La noche del concierto, mientras caía la oscuridad, los grandes arcos de piedra sobre el anfiteatro se bañaron de luces escénicas de color violeta. El escenario estaba lleno de niños y jóvenes tocando con exactamente el tipo de brío generoso y combustible  que hemos visto en programas de El Sistema por todo el mundo. Tocaron Handel y Brahms y Bizet, Saint-Saens y Chaikovski. Fueron acompañados en el escenario por la soprano mundialmente conocida, Joyce DiDonato. Tocaron una nueva obra escrita para la ocasión por el compositor griego Alexandros Markeas…una pieza siria hermosa y evocadora datada de 700 A.D. …y por supuesto el Himno a la Alegría. Como pasa a menudo en los ambientes de El Sistema, hubo intercambios frecuentes de primeras posiciones entre las obras. Hubo nueve directores diferentes, provenientes del mismo número de países. La presentación de la música fue frecuentemente excelente y siempre de corazón; oscilaban juntos (con un vigor que sólo hemos visto antes en Venezuela), inclinándose hacia la música y haciendo de ella su regalo apasionado para nosotros, para los 4,400 atenienses presentes, para Atenas, para el mundo. Hubo momentos cuando hasta las cigarras, cuyas canciones reinan sobre el verano ateniense, parecían ajustar su tempo a la energía irresistible de la música en el escenario.
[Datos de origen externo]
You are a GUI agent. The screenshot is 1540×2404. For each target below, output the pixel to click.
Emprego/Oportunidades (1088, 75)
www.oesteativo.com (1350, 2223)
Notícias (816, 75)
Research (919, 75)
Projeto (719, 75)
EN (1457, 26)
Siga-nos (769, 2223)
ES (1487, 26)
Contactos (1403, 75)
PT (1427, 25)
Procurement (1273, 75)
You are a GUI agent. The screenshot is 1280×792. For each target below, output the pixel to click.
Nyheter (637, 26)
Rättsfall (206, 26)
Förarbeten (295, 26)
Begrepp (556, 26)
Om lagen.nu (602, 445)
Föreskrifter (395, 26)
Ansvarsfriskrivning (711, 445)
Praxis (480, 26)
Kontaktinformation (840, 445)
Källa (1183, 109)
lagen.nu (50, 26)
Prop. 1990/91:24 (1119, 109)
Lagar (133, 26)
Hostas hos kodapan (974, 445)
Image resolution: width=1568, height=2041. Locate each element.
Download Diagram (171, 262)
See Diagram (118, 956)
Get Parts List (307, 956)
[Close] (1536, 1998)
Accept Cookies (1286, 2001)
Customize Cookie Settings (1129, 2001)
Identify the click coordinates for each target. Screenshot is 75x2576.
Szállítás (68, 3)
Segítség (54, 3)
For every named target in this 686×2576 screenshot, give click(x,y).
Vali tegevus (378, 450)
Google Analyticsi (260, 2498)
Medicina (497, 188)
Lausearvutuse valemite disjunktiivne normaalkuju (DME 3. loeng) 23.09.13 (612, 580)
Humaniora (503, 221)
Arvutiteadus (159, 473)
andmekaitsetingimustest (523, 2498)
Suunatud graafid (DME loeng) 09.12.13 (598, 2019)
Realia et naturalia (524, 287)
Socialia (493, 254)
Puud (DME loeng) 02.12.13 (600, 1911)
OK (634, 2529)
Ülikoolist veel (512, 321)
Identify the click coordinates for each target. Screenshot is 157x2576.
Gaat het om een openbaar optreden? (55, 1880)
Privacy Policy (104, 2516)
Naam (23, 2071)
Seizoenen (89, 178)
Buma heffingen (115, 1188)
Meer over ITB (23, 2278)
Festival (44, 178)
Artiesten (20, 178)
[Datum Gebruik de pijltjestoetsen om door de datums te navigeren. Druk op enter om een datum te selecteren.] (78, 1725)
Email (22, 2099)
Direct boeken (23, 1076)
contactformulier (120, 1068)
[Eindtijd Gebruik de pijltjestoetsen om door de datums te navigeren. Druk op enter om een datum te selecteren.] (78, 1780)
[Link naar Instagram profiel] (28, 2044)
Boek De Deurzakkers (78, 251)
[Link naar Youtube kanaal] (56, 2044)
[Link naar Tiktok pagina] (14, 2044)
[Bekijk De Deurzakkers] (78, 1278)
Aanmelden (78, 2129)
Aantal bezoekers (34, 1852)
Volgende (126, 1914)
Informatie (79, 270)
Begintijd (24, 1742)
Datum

Quizás el aspecto más impresionantemente “Sistema-esco” del concierto fue el coro de niños pequeños que cantaron las partes vocales de varias piezas: eran miembros de El Sistema Grecia, y constaba no sólo de niños griegos sino también de los niños sirios y afganos del campo de refugiados de Skaramagas, cerca de Atenas. Mirar a estos pequeños cantar en tres idiomas y oscilar juntos con sus nuevos amigos instrumentistas – y frecuentemente bailar en sus sitios y reírse de emoción – fue sentir nuevamente el poder de la inclusión radical, lema de El Sistema por el mundo. El estreno encargado era una pieza sobre un viaje difícil, ansioso, e inconcluso—¿qué podría ser más relevante para todos los que estaban presentes? Y una de las piezas que cantaron fue el Himno a la Alegría, en alemán.

¿Pero qué hay de los chicos a los cuales no les tocó venir a Atenas? ¿Qué hay de todos los programas por el mundo que no pueden permitirse pagar un proyecto tan costoso como la residencia de SEYO en Atenas (la cual fue financiada por muchos seguidores, más prominentemente la Fundación Hilti)?

Estamos seguros que la lección verdadera de la residencia es sencillamente que la fuerza queda en unirse. No tiene que ver realmente con viajar a una capital mundial o tocar en un anfiteatro histórico, aunque esas son cosas maravillosas; tiene que ver con juntar jóvenes para tocar música que aman. Uno de los profesores, ante la pregunta cuál fue el momento más emocionante de la residencia, contestó: “¡Fue el primer pulso del primer ensayo! Porque en aquel momento, todos los niños entendieron de repente que hacían parte de algo mucho más grande que cualquier cosa que habían conocido.”

Pienso en el momento del concierto de SEYO cuando la orquesta infantil se juntó con la orquesta juvenil en el escenario – una pura vastedad de chicos, llenando el espacio inmenso de presentación y desbordando hacia las bambalinas de ambos lados. Mientras Marshall Marcus, fundador y director de Sistema Europa, miraba desde el público, sonrió y dijo en voz baja: “Bienvenida a Atenas, Venezuela.”

Tiene razón: son los profesores y los líderes de El Sistema Venezuela quienes nos han enseñado a todos, con su ejemplo, que sencillamente juntar a los chicos para tocar puede traerles un nuevo nivel de apoderamiento y motivación. Cuando una estudiante de El Sistema entiende que hace parte de algo hermoso y unificador que se extiende más allá de su propio programa, ella puede verse a sí misma en una manera nueva y aspirar a nuevos niveles de creatividad colectiva. Se despierta un nuevo sentido de su propio significado y su propio potencial.

Unirse como apoderamiento.  Puede ser tan sencillo como juntar los programas de pueblos contiguos, o de un estado o una provincia. Y hasta eso puede ser complicado y costoso. Pero si logras hacer que suceda para tus chicos – de alguna manera, en algún lado – nunca lo olvidarán.